I have until this Thursday to prove that the hidden, illegal cameras are in my apartment.

January 20, 2017

If I can't prove that by this Thursday, I'll have to leave the apartment.  

I might be able to get until the end of May 2017 to get another place to live.  The property management, which continues to deny that there are hidden, illegal cameras in my apartment, is willing to give me a one-month extension past the initial deadline of my moving out before the end of February 2017, with two possible, one-month extensions of that deadline. That also means that the property management can throw me out at the end of March if it wants to do that.  

The impetus of my being told that I have to leave is my "false accusation" that someone who works at Chroma installed hidden, illegal cameras in my apartment when he or she knew that I'd be getting the apartment in March 2016.

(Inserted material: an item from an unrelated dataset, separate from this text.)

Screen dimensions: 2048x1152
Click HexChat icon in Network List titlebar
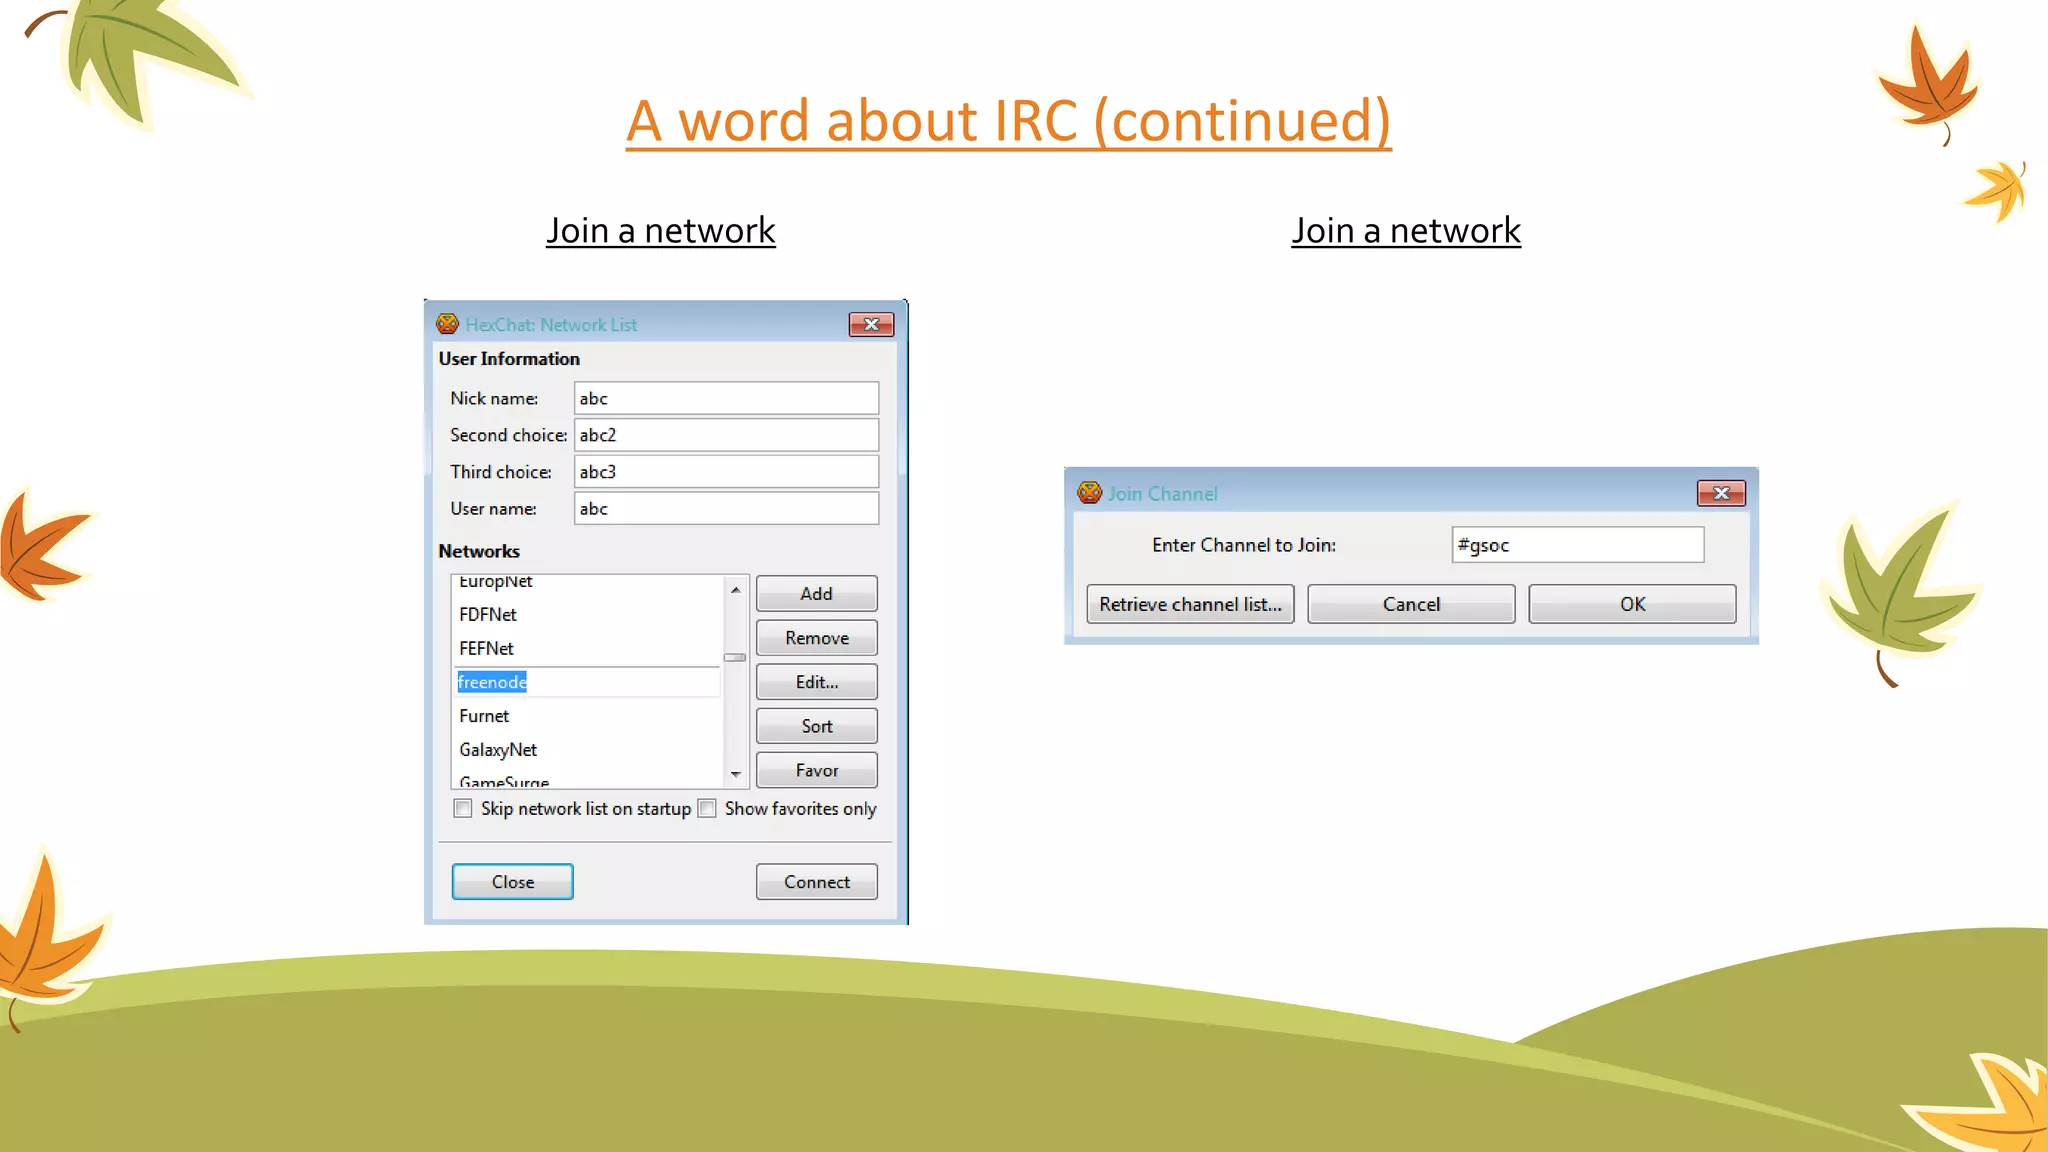(x=447, y=324)
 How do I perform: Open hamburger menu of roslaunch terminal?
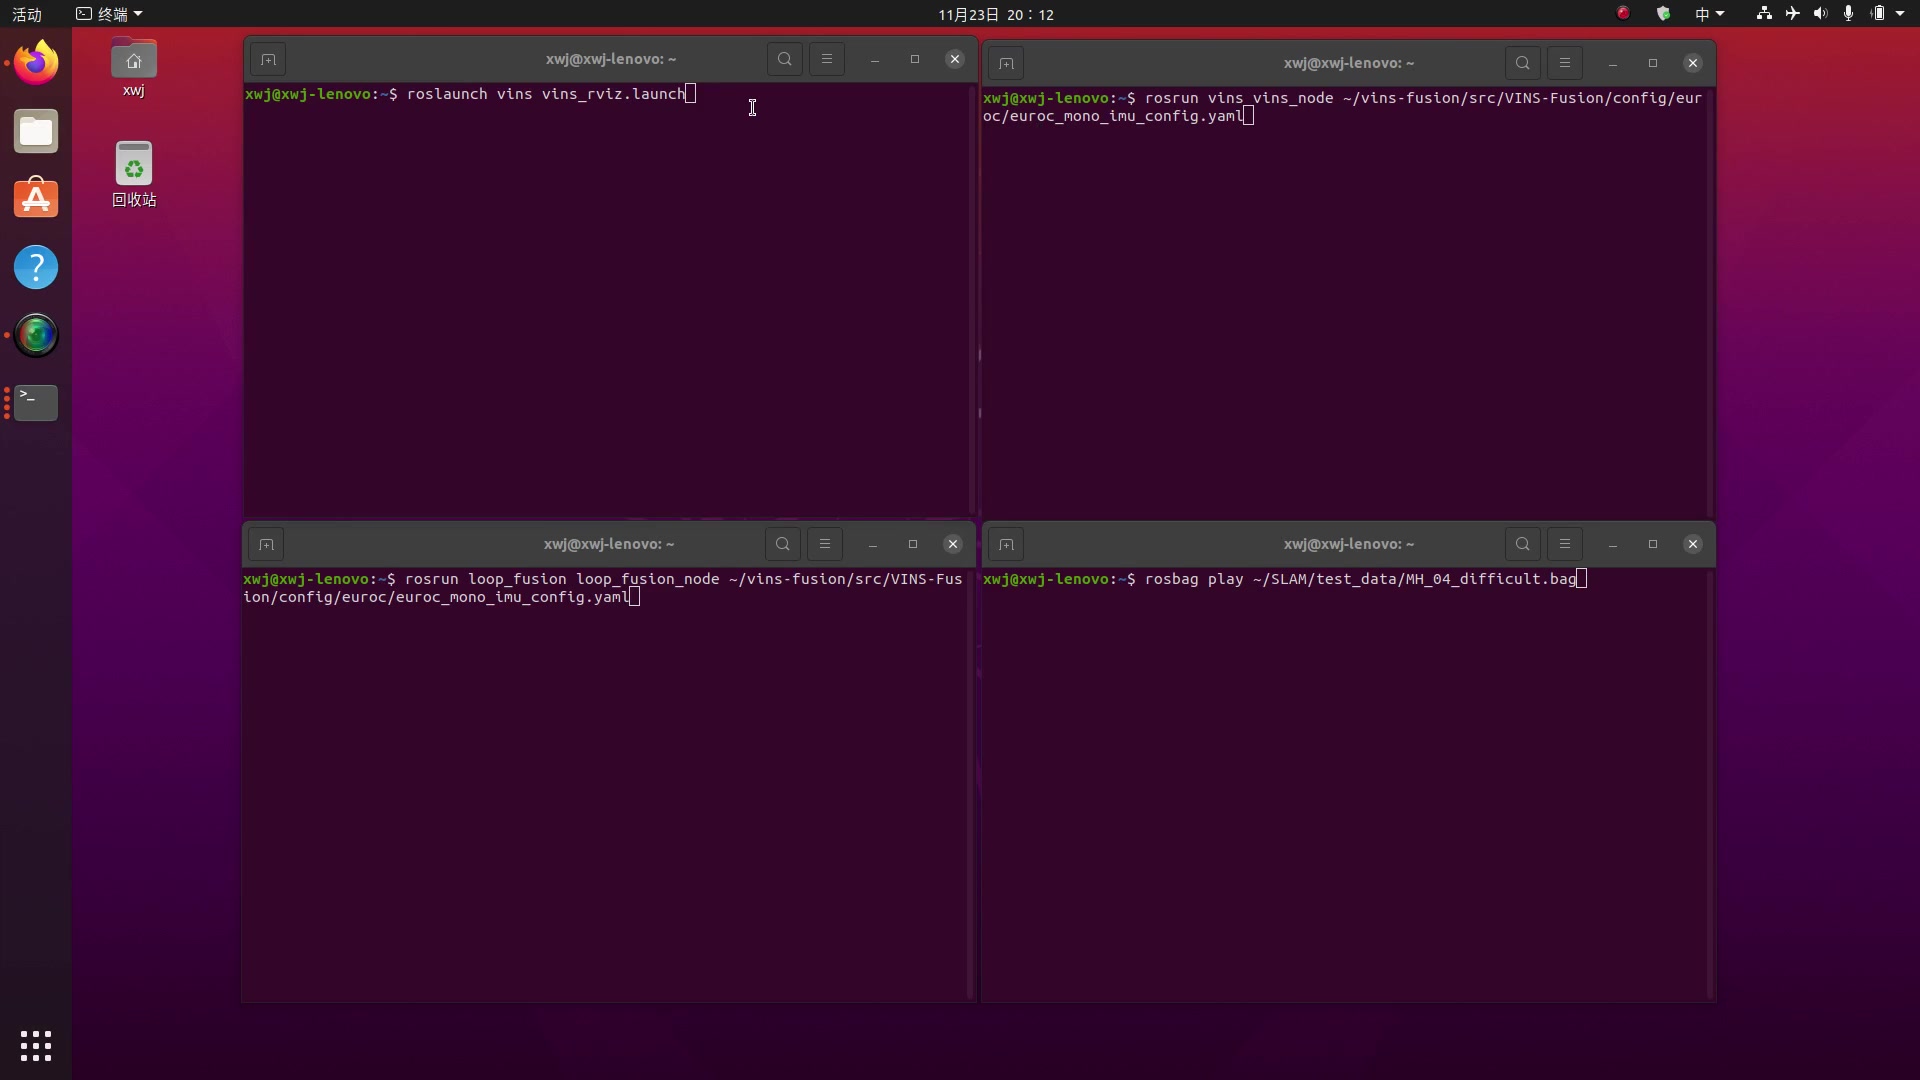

The police are not responding to my request that the police search the apartment for the cameras, so I won't be able to prove that these are not false accusations until the months of criminally voyeuristic video, filmed from the cameras 24 hours a day since March 2016, are splattered all over the Internet.  By then, I'll already have lost this apartment, which it took two years of homelessness to get.

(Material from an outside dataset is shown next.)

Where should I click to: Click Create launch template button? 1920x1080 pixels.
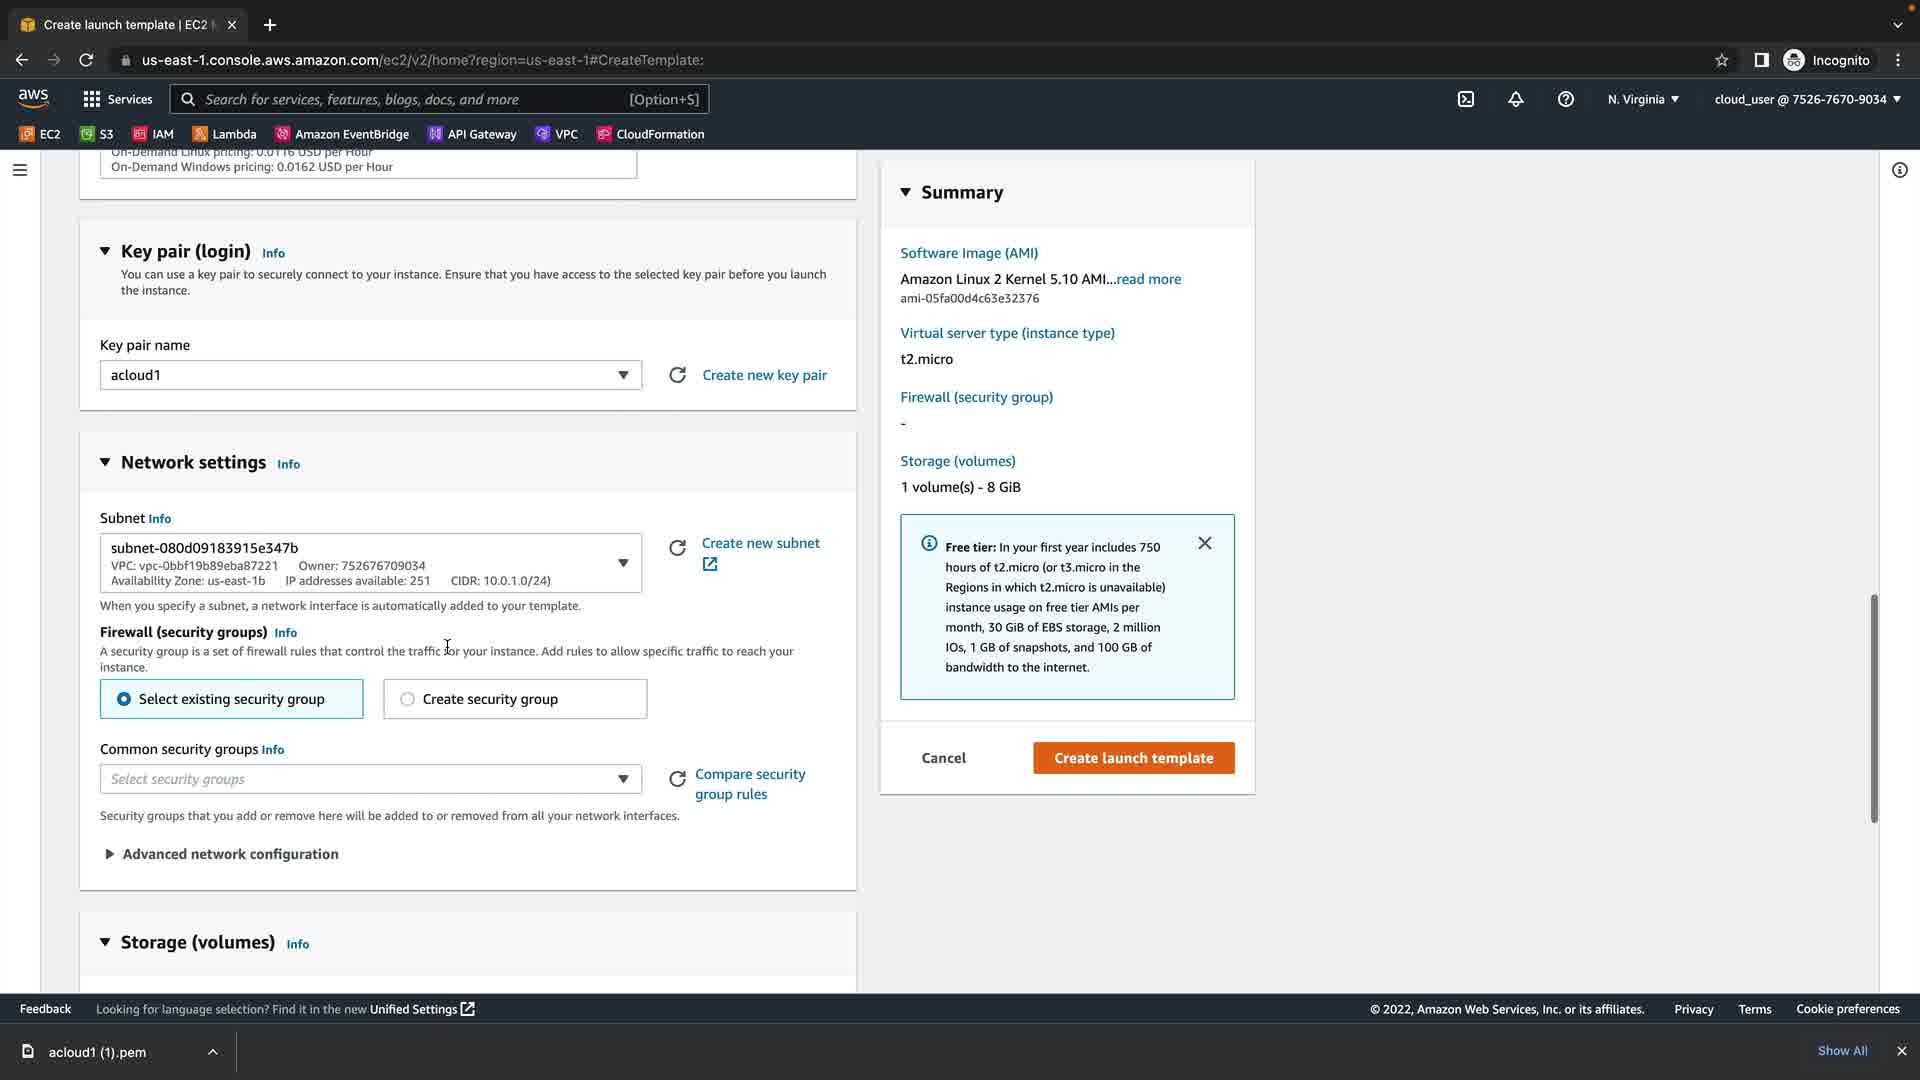pos(1133,758)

I don't have the money for a deposit at another apartment.  I don't have the money to pay movers.  Because of the Internet search results for "Lena Kochman," which are full of hateblogs that people have published about me and which I can't get removed from the Internet, and also because I have said that I don't have to apologize for defending myself against harassers and stalkers by documenting being harassed and stalked, the Massachusetts Rehabilitation Commission continues to obstruct access to appropriate employment opportunities which it provides to other clients, essentially coercing me into the stereotype of a nonworking recipient of $783.40/month of Social Security.  I was in the hospital for the first time before my 18th birthday, so I probably could have started getting Social Security in 1992, but I didn't.  I didn't apply for Social Security until 2013, after 3 years of relentless persecution by the conglomerate had ruined my ability to work without being harassed and/or fired for objecting to being harassed.  

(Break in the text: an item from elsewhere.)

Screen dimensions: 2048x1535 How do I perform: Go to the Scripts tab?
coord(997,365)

As far as I know, nobody who illegally hacks my phone or who illegally watches me in my apartment, or who knows that these invasions of my privacy are not delusions or lies, has called the property management's lawyer or emailed the police to tell them that the hidden, illegal cameras are in the apartment.  If someone were to do that, it would help.  If I could prove that it's not a false accusation, the property management would have to remove the cameras from the apartment instead of removing me from the apartment.  It would also reduce the risk that I'll be victimized by voyeurism in other places.  The only reason that I haven't killed myself since 2010 is my hope that I won't have to live like this for the rest of my life.  

If I can't prove that the hidden, illegal cameras are in the apartment, then not only will I have to move out, probably to homelessness or to an SRO if I can even get that, I will also have to continue to live with the hidden, illegal cameras for the next 1 to 3 months, while the conglomerate and whoever else wants to illegally hack my phone, watch and hear me from the cameras, and ridicule and victim-blame me for my inability to stop them.  I will also have to continue to live with the fear that, no matter where I move, I'll be victimized, vilified and victim-blamed again.  

The deadline for an agreement with the property management is January 28, 2017, which is Saturday and not a business day.  That's why I need the proof by Thursday.